Barnes & Noble - Kryssa Schemmerling
Katherine Bigelow's mesmerizing Near Dark is a lyrical, gorgeously crafted vampire western that has acquired a cult following since its release in 1987. The undead in Bigelow's film are a tightly knit, leather-clad gang of hell-raisin' rednecks who prowl the Southwest in a motor home looking for fresh prey. When one of them, an ethereal beauty named Mae Jenny Wright, attracts the romantic attentions of farm boy Caleb Adrian Pasdar, she spares his life, turning him into a vampire and inducting him into the clan. Bigelow, a former painter, clearly revels in the visual and poetic possibilities of both western and vampire myths, presenting a hero who is caught, literally and figuratively, between the forces of light and dark. Both deadly and alluring, the vampire gang functions as a sort of perverted familial unit. Each member is sharply drawn, with standout performances by Wright, by Lance Henriksen as the leader of the pack, and by Jenette Goldstein as his moll.
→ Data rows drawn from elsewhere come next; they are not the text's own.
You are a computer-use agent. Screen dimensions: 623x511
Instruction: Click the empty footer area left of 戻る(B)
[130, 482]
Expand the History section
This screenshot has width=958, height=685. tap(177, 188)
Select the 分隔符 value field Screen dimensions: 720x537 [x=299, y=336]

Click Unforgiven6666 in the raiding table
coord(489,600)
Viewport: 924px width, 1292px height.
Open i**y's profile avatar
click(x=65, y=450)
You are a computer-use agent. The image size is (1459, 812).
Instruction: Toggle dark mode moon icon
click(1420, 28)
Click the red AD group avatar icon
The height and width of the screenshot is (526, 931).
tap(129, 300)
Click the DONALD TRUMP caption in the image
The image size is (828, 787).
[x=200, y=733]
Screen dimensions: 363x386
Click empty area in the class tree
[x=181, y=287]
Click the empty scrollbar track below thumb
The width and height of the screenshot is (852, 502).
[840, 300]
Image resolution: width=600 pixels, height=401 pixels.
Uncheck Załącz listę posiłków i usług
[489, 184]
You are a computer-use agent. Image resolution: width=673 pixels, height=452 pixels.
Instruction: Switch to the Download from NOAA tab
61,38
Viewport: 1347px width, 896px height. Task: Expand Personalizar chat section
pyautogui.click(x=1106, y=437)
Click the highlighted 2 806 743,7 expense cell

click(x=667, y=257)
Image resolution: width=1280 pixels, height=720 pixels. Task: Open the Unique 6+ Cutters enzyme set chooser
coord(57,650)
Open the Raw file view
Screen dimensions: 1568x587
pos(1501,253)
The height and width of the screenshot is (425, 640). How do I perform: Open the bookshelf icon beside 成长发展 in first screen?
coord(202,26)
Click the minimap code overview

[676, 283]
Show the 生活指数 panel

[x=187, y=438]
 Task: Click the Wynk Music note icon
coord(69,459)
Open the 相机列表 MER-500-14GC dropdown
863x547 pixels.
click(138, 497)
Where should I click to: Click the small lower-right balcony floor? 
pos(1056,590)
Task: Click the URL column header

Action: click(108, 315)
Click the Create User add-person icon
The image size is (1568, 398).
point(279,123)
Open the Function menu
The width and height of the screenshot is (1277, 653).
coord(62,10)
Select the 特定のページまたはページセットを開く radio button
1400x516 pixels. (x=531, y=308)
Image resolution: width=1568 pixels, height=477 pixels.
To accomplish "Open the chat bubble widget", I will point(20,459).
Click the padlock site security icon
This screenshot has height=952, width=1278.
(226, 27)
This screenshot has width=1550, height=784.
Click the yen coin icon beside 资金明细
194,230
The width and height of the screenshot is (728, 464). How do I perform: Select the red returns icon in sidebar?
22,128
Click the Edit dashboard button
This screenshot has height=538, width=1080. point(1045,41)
The shimmering nightscapes and images of the vampires racing across flat plains in an attempt to escape the rising sun are unforgettable. And the scene in which Caleb, unable to kill his own prey, hungrily sucks blood from Mae's wrists, is breathtakingly erotic. With references ranging deftly from classic westerns to '60s biker movies, Near Dark is a near-perfect genre hybrid that stands among the best modern vampire movies.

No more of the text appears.